--- Your task ---
Each line below that contains "accomplish" should be counted. Give only the total.

--- Records shown ---
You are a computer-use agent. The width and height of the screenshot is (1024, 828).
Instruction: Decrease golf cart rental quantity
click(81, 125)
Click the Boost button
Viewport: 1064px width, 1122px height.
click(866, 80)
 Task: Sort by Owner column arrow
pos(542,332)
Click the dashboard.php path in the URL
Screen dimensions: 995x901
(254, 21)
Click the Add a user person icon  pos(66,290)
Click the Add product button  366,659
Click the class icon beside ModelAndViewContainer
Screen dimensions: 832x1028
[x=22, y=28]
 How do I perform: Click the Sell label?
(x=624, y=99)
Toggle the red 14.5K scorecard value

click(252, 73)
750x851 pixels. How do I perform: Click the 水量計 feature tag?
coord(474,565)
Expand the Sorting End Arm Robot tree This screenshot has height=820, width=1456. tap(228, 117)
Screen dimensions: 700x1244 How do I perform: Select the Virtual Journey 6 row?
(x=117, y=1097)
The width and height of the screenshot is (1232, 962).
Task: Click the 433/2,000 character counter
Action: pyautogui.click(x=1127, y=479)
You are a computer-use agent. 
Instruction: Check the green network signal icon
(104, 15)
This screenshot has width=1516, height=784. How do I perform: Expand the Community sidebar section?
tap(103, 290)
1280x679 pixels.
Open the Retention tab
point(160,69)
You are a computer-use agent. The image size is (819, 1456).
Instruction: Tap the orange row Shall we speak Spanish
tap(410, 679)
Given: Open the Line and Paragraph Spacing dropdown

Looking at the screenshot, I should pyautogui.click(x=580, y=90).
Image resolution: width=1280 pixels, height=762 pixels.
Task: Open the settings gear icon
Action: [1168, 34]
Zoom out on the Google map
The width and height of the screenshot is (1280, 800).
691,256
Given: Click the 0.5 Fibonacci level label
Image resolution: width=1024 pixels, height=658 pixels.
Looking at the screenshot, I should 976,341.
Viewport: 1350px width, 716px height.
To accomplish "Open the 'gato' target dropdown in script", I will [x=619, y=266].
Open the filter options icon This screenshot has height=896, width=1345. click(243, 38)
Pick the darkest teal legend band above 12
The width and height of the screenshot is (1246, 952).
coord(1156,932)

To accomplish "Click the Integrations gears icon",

--- Solution ---
2